Instructions to follow
In the forum post about a troubled marriage, how many sons does the writer's husband have with an ex?

My marriage on the other hand has not changed. The issues of emotional manipulation have not changed, they've gotten worst, taking a serious toll on my emotional health, we argue in front of our daughter, though I've never caught him cheating, he is was too friendly with females. He only makes female friends, and just like in the beginning, I could tell him that it makes me uncomfortable and he's find a way to make me guilty. There I many times where I feel a recorder or third person is needed at our arguments so they could witness how he try to make me out to be crazy. He'd say things and swear to life that they were never said. He'd never take responsibility for his actions, and his issues are always someone else's fault. Trying to talk to him is impossible. He'd twist it and completely miss my point. Anytime 
I would disagree with him, it was a big issue. It could be something minor such as what to make for dinner. Putting on the happy face was completely exhausting. I did not trust him, I had no desire to be married to him, and I felt emotionally abused. He does not respect my feelings and everything has to go his way. He would make himself out to be the worst person in the world, using my guilt against me. He'd also use sex against me. I could never initiate with him, he'd always turn me down, saying my approach is too aggressive. No matter how much I changed, or toned it down, we would only have sex when he wanted to. Coming from a sexual past, that did a big number on my self esteem. Just like with every other issue I have in the marriage, my approach is never good enough. No matter how much I try to tweak it, say it different, write it, hint it, there is no way to get him to understand my point. It will ALWAYS turn to him being a victim.I'm in a marriage that I didn't want to be in to begin with. I got married because I felt like I had to for our child. I've tried over the past three years to forgive myself and try to be happy in the marriage, but the truth is I can't forgive myself because I'm not happy. Everyday I suffer to live in a life that I'm not happy with. To make matters worst, is he knows this! Starting at 4-6 months into our marriage I told him that this isn't what I wanted. He would make nice for a few months, have sex with me, and I'd fall into the trap again. It would only last a few months then I'd be back to feeling the same way, for two reasons. 1) he'd make me feel guilty about wanting to leave him 2) I feel that we will use our daughter against me. He has two sons with an ex, and one of them he has never met to this day. Partially at his fault, and some at hers. I think he feels like I will take our daughter from him (with my past I could never) He makes me feel like I have to stay married for her. He knows that if I had not got pregnant, we would not be together at all.

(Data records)
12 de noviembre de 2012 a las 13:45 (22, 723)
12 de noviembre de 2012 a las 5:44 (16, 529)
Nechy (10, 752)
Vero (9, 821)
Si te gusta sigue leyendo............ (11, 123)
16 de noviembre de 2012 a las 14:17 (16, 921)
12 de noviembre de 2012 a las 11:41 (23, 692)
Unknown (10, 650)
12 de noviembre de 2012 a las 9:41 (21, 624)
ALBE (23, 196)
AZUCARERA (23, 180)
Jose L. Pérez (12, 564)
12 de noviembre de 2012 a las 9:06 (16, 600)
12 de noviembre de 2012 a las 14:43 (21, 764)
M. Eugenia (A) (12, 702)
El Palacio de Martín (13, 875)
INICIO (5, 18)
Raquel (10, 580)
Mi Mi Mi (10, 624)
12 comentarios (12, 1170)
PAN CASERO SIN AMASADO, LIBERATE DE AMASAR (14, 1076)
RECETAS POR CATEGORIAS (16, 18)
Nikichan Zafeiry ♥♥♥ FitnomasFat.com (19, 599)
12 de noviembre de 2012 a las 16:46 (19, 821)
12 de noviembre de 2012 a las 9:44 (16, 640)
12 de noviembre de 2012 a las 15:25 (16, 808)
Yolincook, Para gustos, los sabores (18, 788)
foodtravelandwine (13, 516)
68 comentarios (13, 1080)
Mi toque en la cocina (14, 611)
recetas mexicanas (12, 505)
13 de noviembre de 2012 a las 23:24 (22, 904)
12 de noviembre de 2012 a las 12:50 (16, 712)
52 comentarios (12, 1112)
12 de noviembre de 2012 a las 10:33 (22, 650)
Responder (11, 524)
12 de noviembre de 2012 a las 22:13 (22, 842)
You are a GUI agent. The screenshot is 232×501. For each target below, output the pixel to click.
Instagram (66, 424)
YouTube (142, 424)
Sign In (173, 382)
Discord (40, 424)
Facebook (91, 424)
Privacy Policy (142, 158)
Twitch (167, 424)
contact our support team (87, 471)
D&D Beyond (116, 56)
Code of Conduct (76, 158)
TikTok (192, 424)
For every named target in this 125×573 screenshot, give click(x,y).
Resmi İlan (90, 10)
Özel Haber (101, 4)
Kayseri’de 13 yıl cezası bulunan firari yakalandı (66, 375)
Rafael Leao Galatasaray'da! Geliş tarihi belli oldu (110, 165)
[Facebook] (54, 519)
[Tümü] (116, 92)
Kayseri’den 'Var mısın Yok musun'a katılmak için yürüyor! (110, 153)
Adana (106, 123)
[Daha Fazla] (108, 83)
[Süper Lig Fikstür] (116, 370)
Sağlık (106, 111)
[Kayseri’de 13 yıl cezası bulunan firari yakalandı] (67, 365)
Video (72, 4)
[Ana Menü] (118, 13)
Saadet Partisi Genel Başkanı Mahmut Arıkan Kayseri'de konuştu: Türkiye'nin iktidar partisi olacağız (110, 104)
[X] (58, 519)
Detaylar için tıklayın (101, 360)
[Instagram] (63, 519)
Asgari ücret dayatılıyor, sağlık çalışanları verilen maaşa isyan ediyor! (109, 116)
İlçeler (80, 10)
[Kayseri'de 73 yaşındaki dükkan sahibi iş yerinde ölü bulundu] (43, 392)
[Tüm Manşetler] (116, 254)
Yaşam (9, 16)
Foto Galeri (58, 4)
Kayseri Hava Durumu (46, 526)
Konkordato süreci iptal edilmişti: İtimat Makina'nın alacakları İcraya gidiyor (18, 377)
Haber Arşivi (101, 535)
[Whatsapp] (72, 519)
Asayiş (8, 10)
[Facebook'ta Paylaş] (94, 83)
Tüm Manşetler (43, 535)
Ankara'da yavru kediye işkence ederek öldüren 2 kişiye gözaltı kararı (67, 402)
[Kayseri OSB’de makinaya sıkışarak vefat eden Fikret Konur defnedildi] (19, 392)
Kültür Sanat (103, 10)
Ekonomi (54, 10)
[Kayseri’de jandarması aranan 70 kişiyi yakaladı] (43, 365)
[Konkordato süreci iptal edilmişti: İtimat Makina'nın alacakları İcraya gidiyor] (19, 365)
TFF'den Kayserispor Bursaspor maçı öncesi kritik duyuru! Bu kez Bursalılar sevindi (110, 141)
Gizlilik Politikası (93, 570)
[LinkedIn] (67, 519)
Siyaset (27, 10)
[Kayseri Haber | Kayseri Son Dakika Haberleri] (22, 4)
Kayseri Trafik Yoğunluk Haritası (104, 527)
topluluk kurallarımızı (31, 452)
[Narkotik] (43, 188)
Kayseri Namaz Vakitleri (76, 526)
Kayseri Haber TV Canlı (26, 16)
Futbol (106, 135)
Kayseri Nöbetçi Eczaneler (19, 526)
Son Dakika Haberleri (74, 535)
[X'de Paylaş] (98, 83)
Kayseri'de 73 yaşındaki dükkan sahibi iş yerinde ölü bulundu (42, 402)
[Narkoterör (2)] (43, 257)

Response to this exercise
Two.